The sharp sound propagates through the air and I don’t have to message anyone to know where they are. Heavy metal fireworks echo as I walk around the backside of Silas’s house to the backyard where there is a section of the space dedicated to one of his many extracurricular activities.

The place we know he goes when the voices get too loud. When the things in his head start to seep out into the real world. The shooting range that his father designed for him is simple, targets at different yards, a booth that we are supposed to stand behind along with safety equipment that has never been touched. “Two hundred bucks says you won’t stand in front of the fifteen-yard target.” I hear Thatcher say as the gun stops going off.

“Make it five and you’ve got a deal.” Rook bargains.

There is a quick shake of hands and I know I should say something. Tell them it’s stupid and reckless, anyone else would. If I was a good friend, I would. We don’t need someone shot on top of the shit we have on our plate, but if they are making the bet, I know who is shooting.

And he doesn’t miss.

Ever.

Leaves have begun to fall on the ground, crunching beneath my feet as I make my way to the booth. I lean my arms on the bench, watching them. Silas is surprisingly out of his black hoodie, a gray t-shirt straining against his massive shoulders.

He always conceals himself. Never the kind of guy who struts around or shows off. Content being in the background, but when he’s in his element, when he’s doing what he enjoys, he loves to flaunt his talents.

Rook is holding a bag of chips, walking down the path of open trees standing in front of a black, white, and red target in the shape of a human’s upper body. He turns to face us, smirking.

There is no fear. No anxiety. Just excitement for the adrenaline that’s about to come. When you get over the obstacles your brain gives you when a fearful situation is present, when you face the panic head-on, fear can become the best aphrodisiac in the world.

It’s called the flood.

A boost of endorphins through your system. Making your skin tingle and heart race. It’s why there are adrenaline junkies in the world. Because they enjoy being scared. The rush of death.

Something we all have a taste for in one form or another.

Silas reloads his mag with a new clip, the clicking and clacking of the gun the only noise from him, even as he watches Rook grin like a cheeky bastard in front of him.

While Silas had gathered quite the collection of weapons over the years I’ve known him. He had a favorite. The one he used most often, the one he’d been given at fifteen.

The barrel of the Desert Eagle .50 catches the sunlight, the two sentences inscribed on each side reading,

Timebo mala on the left.

Vallis tua umbram on the right.

It’s latin for, “Fear no evil. The shadow and valley are yours.”

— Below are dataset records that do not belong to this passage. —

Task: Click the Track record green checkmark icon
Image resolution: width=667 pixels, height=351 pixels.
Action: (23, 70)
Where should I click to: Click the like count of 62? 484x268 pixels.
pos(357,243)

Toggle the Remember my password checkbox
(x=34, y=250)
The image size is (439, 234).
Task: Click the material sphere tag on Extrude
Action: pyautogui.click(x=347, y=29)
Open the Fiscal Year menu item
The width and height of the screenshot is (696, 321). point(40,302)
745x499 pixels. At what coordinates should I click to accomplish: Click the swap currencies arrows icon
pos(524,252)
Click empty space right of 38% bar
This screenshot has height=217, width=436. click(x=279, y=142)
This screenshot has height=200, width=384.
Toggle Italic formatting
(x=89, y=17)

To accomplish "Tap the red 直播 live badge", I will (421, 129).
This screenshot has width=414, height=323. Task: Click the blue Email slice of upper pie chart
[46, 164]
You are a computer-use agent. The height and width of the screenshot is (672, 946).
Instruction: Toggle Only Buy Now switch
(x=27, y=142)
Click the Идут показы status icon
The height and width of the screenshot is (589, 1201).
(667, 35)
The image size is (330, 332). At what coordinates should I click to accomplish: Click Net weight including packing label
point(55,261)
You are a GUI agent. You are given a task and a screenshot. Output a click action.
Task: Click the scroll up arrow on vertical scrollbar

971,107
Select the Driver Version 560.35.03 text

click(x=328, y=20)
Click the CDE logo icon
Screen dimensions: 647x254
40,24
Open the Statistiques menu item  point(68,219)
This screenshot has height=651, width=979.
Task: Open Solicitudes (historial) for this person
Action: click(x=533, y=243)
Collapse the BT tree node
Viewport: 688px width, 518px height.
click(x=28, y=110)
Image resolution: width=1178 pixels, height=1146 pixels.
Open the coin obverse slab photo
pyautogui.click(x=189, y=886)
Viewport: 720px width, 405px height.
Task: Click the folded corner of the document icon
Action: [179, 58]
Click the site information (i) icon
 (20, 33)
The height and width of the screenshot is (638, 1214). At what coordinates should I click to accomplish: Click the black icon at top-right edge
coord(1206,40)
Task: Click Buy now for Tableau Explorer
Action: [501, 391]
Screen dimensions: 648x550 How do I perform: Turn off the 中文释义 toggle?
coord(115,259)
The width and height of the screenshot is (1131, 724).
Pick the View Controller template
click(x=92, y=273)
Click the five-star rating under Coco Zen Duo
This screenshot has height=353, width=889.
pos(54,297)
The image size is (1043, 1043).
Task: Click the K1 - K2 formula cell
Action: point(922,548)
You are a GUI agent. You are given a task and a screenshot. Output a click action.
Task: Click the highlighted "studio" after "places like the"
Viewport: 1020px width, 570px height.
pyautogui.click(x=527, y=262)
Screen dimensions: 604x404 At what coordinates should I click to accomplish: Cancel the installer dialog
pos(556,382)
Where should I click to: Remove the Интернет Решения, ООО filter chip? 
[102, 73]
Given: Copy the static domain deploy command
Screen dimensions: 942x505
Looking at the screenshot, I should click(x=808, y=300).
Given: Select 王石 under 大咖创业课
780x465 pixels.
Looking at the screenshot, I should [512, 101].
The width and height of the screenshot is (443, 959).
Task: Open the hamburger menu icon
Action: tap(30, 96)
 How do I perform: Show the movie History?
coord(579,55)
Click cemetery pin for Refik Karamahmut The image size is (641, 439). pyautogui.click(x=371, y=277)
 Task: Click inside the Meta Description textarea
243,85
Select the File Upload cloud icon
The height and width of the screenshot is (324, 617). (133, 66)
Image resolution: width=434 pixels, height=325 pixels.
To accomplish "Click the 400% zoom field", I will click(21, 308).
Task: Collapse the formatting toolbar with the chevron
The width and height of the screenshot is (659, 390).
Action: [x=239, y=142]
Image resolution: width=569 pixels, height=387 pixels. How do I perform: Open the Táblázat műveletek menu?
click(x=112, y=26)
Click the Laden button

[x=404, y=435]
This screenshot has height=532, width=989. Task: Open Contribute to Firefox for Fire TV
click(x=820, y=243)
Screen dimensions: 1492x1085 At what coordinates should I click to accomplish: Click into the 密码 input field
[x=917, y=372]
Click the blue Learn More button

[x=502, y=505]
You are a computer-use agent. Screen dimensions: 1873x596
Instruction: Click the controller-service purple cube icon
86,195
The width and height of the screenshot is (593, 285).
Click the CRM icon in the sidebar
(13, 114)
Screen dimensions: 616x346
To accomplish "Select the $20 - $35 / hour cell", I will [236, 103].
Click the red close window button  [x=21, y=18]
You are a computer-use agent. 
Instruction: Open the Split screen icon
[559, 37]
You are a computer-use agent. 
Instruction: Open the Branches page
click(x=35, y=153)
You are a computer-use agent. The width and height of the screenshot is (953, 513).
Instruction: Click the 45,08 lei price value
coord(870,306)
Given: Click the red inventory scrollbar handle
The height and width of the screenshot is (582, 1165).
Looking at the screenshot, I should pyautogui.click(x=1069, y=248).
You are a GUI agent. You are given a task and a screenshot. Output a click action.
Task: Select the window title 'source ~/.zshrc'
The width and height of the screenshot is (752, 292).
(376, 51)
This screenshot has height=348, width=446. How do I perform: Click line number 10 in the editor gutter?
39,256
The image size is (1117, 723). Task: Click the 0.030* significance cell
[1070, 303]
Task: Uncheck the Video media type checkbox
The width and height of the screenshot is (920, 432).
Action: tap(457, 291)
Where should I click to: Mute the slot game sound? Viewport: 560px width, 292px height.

It had been given as a birthday present from Rosemary. The custom red skull grip, polished chrome barrel had cost nothing less than three grand. It had been the perfect gift for someone like it him, a testament to their relationship and the connection they had shared.

A connection meant to last a lifetime but was ripped viciously from both of them.

With ease he lifts the gun, the massive semi-automatic weapon was not something I was ever a fan of. I preferred to have full control over the destruction I implicated. Guns felt too impersonal. Not to mention, firing that thing felt like smacking a hammer against your hand.

Yet, he made it look easy. Simple. Like it was nothing.

Resting on my elbows, I waited, watching as he raised his right shoulder just below his cheek holding the gun out in front of him expertly. Rook lifted his arms out wide, leaving Silas room to shoot around his body.

There is a pause for dramatic effect before the gun begins to go off. Barely jerking Silas’s hands back as he fires over and over again, adjusting and positioning his aim to whiz past Rook’s solid body.

Once the gun is empty, he points it down at the ground. Cracking his neck as he looks back up at his handy work.

We all watch Rook step away from the target, a perfect line of bullet holes marking his silhouette behind him. I’d thought it was empty, until Silas fires two more bullets plunging two holes into the chips.

“Tried to take a little off the top, didn’t you shithead?” Rook teases, pouting that his snack is now ruined.

A ghost of a smirk finds its way on Silas’s face and I smile a bit. The first real emotion besides rage or anguish evident that I’d seen since Rose died.

Rook was good at that. Making Silas smile, making him forget the pain for solitary moments at a time.

He needed this. Needed his friends. He needed to know that he would be okay and we would be there if he wasn’t.

“Pay up, bitch.” Rook puts a hand out to Thatcher who glides his hands into his slacks, thumbing through crisp hundred dollar bills placing them in his palm.

“Shame he missed. I was hoping for a bit of blood.”

“Course you were, Dracula.” He says folding the money into his back pocket.

I roll my tongue across the top of my teeth, “Not that I don’t love spending time with you three, but any reason I received a 911 text?” I speak for the first time since arriving.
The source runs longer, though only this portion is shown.